_Exercise:_
Each entry needs to be restated exactly as written.

_Dataset records:_
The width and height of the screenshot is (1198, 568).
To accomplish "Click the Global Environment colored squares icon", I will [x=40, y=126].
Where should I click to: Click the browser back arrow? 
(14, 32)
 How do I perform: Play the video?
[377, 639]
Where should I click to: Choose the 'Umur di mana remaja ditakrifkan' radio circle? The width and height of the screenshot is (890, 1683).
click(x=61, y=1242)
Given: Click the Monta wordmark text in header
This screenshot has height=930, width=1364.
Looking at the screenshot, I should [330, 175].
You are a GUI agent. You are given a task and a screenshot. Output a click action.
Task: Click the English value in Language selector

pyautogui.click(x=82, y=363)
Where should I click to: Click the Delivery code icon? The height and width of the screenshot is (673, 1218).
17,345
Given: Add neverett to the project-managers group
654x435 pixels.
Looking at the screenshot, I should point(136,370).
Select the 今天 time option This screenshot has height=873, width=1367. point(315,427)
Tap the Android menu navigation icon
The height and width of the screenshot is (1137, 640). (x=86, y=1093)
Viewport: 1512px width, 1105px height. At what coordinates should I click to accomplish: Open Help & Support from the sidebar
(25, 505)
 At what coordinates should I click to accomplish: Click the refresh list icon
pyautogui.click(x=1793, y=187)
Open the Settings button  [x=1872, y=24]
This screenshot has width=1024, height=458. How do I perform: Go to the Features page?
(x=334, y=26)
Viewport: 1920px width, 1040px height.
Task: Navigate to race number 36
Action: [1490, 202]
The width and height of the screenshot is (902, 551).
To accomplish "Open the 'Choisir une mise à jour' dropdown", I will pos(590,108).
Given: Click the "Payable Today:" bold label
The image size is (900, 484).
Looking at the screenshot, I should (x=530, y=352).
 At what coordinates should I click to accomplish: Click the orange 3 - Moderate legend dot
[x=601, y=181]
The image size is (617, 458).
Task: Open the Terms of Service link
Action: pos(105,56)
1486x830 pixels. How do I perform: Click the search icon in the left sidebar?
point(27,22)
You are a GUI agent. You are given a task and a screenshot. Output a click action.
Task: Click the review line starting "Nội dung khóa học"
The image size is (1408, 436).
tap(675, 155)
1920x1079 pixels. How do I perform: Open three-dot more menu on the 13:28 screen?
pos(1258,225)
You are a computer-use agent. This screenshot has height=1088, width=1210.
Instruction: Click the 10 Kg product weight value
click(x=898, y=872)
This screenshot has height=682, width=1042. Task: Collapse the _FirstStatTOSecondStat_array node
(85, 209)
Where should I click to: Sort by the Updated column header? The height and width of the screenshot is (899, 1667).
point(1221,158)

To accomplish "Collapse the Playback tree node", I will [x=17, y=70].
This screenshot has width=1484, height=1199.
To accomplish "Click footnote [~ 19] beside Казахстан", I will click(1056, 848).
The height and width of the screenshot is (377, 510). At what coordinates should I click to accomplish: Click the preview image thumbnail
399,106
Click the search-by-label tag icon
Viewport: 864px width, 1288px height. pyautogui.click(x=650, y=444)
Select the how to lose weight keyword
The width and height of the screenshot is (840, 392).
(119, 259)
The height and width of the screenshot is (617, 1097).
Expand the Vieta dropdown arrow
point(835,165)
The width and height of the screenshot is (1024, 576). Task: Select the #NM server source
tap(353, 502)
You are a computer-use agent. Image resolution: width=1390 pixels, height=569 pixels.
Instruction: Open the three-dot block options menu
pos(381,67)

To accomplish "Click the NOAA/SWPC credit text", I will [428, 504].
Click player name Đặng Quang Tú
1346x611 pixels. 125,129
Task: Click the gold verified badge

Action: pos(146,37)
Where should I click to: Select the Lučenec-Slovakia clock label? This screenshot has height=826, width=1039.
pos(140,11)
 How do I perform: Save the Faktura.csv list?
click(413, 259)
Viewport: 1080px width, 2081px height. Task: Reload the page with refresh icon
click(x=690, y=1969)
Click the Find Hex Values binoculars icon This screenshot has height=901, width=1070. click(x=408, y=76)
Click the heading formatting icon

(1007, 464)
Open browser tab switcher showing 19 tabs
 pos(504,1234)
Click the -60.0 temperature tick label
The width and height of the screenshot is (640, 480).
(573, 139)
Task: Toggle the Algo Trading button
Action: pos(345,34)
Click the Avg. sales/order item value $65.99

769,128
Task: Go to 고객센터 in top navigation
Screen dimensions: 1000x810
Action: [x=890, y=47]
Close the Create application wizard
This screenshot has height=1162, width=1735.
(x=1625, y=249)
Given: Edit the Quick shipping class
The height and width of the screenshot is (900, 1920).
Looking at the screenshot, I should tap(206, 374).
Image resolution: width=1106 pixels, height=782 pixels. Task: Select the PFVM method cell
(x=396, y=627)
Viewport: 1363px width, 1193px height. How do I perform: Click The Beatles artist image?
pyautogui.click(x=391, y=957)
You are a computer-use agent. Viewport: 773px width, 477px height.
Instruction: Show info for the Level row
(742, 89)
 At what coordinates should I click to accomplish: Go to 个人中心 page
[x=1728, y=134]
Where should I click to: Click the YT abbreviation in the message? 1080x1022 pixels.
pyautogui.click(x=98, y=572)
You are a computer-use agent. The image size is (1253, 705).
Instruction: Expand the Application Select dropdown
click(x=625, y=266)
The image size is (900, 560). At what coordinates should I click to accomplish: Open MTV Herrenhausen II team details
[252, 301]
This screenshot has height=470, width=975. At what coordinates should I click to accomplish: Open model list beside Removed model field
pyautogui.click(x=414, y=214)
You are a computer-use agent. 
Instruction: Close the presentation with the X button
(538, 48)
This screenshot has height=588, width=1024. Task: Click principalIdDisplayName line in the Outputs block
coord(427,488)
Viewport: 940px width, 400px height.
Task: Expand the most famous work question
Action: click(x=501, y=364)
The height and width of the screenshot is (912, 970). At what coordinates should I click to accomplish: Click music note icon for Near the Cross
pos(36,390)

_Your solution:_
The width and height of the screenshot is (1198, 568).
To accomplish "Click the Global Environment colored squares icon", I will [x=40, y=126].
Where should I click to: Click the browser back arrow? 
(14, 32)
 How do I perform: Play the video?
[377, 639]
Where should I click to: Choose the 'Umur di mana remaja ditakrifkan' radio circle? The width and height of the screenshot is (890, 1683).
click(x=61, y=1242)
Given: Click the Monta wordmark text in header
This screenshot has height=930, width=1364.
Looking at the screenshot, I should [330, 175].
You are a GUI agent. You are given a task and a screenshot. Output a click action.
Task: Click the English value in Language selector

pyautogui.click(x=82, y=363)
Where should I click to: Click the Delivery code icon? The height and width of the screenshot is (673, 1218).
17,345
Given: Add neverett to the project-managers group
654x435 pixels.
Looking at the screenshot, I should point(136,370).
Select the 今天 time option This screenshot has height=873, width=1367. point(315,427)
Tap the Android menu navigation icon
The height and width of the screenshot is (1137, 640). (x=86, y=1093)
Viewport: 1512px width, 1105px height. At what coordinates should I click to accomplish: Open Help & Support from the sidebar
(25, 505)
 At what coordinates should I click to accomplish: Click the refresh list icon
pyautogui.click(x=1793, y=187)
Open the Settings button  [x=1872, y=24]
This screenshot has width=1024, height=458. How do I perform: Go to the Features page?
(x=334, y=26)
Viewport: 1920px width, 1040px height.
Task: Navigate to race number 36
Action: [1490, 202]
The width and height of the screenshot is (902, 551).
To accomplish "Open the 'Choisir une mise à jour' dropdown", I will pos(590,108).
Given: Click the "Payable Today:" bold label
The image size is (900, 484).
Looking at the screenshot, I should (x=530, y=352).
 At what coordinates should I click to accomplish: Click the orange 3 - Moderate legend dot
[x=601, y=181]
The image size is (617, 458).
Task: Open the Terms of Service link
Action: pos(105,56)
1486x830 pixels. How do I perform: Click the search icon in the left sidebar?
point(27,22)
You are a GUI agent. You are given a task and a screenshot. Output a click action.
Task: Click the review line starting "Nội dung khóa học"
The image size is (1408, 436).
tap(675, 155)
1920x1079 pixels. How do I perform: Open three-dot more menu on the 13:28 screen?
pos(1258,225)
You are a computer-use agent. This screenshot has height=1088, width=1210.
Instruction: Click the 10 Kg product weight value
click(x=898, y=872)
This screenshot has height=682, width=1042. Task: Collapse the _FirstStatTOSecondStat_array node
(85, 209)
Where should I click to: Sort by the Updated column header? The height and width of the screenshot is (899, 1667).
point(1221,158)

To accomplish "Collapse the Playback tree node", I will [x=17, y=70].
This screenshot has width=1484, height=1199.
To accomplish "Click footnote [~ 19] beside Казахстан", I will click(1056, 848).
The height and width of the screenshot is (377, 510). At what coordinates should I click to accomplish: Click the preview image thumbnail
399,106
Click the search-by-label tag icon
Viewport: 864px width, 1288px height. pyautogui.click(x=650, y=444)
Select the how to lose weight keyword
The width and height of the screenshot is (840, 392).
(119, 259)
The height and width of the screenshot is (617, 1097).
Expand the Vieta dropdown arrow
point(835,165)
The width and height of the screenshot is (1024, 576). Task: Select the #NM server source
tap(353, 502)
You are a computer-use agent. Image resolution: width=1390 pixels, height=569 pixels.
Instruction: Open the three-dot block options menu
pos(381,67)

To accomplish "Click the NOAA/SWPC credit text", I will [428, 504].
Click player name Đặng Quang Tú
1346x611 pixels. 125,129
Task: Click the gold verified badge

Action: pos(146,37)
Where should I click to: Select the Lučenec-Slovakia clock label? This screenshot has height=826, width=1039.
pos(140,11)
 How do I perform: Save the Faktura.csv list?
click(413, 259)
Viewport: 1080px width, 2081px height. Task: Reload the page with refresh icon
click(x=690, y=1969)
Click the Find Hex Values binoculars icon This screenshot has height=901, width=1070. click(x=408, y=76)
Click the heading formatting icon

(1007, 464)
Open browser tab switcher showing 19 tabs
 pos(504,1234)
Click the -60.0 temperature tick label
The width and height of the screenshot is (640, 480).
(573, 139)
Task: Toggle the Algo Trading button
Action: pos(345,34)
Click the Avg. sales/order item value $65.99

769,128
Task: Go to 고객센터 in top navigation
Screen dimensions: 1000x810
Action: [x=890, y=47]
Close the Create application wizard
This screenshot has height=1162, width=1735.
(x=1625, y=249)
Given: Edit the Quick shipping class
The height and width of the screenshot is (900, 1920).
Looking at the screenshot, I should tap(206, 374).
Image resolution: width=1106 pixels, height=782 pixels. Task: Select the PFVM method cell
(x=396, y=627)
Viewport: 1363px width, 1193px height. How do I perform: Click The Beatles artist image?
pyautogui.click(x=391, y=957)
You are a computer-use agent. Viewport: 773px width, 477px height.
Instruction: Show info for the Level row
(742, 89)
 At what coordinates should I click to accomplish: Go to 个人中心 page
[x=1728, y=134]
Where should I click to: Click the YT abbreviation in the message? 1080x1022 pixels.
pyautogui.click(x=98, y=572)
You are a computer-use agent. The image size is (1253, 705).
Instruction: Expand the Application Select dropdown
click(x=625, y=266)
The image size is (900, 560). At what coordinates should I click to accomplish: Open MTV Herrenhausen II team details
[252, 301]
This screenshot has height=470, width=975. At what coordinates should I click to accomplish: Open model list beside Removed model field
pyautogui.click(x=414, y=214)
You are a computer-use agent. 
Instruction: Close the presentation with the X button
(538, 48)
This screenshot has height=588, width=1024. Task: Click principalIdDisplayName line in the Outputs block
coord(427,488)
Viewport: 940px width, 400px height.
Task: Expand the most famous work question
Action: click(x=501, y=364)
The height and width of the screenshot is (912, 970). At what coordinates should I click to accomplish: Click music note icon for Near the Cross
pos(36,390)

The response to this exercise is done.